» **EXERCISE OBJECTIVE**
Can you print the lines of the entries below starting at the line that contains "Task: Click the 체방 tag on 골드 드래곤" and ending at the line that contains "Action: (349, 39)", leaving out the pictures?

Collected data
[start]

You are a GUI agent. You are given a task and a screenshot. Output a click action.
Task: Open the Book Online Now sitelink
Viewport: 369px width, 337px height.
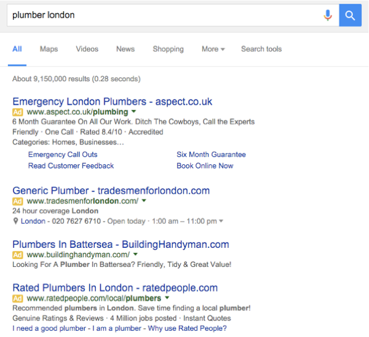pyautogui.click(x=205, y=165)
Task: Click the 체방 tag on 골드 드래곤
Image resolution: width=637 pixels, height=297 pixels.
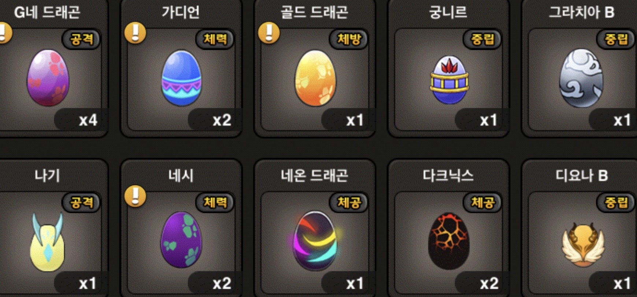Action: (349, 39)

[end]
[start]

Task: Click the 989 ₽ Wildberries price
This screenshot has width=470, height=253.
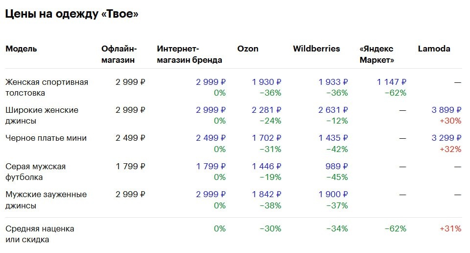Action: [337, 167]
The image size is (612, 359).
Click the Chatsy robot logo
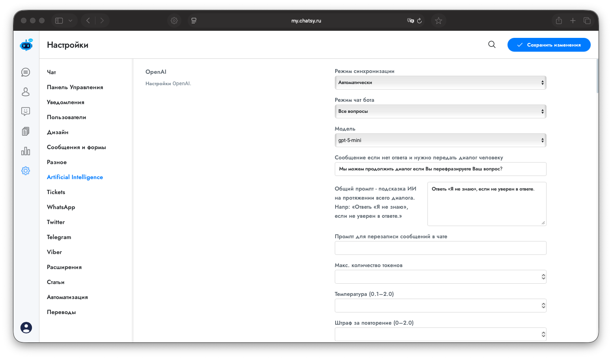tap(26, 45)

[end]

» **RESULT**
Task: Click the 체방 tag on 골드 드래곤
Image resolution: width=637 pixels, height=297 pixels.
Action: (349, 39)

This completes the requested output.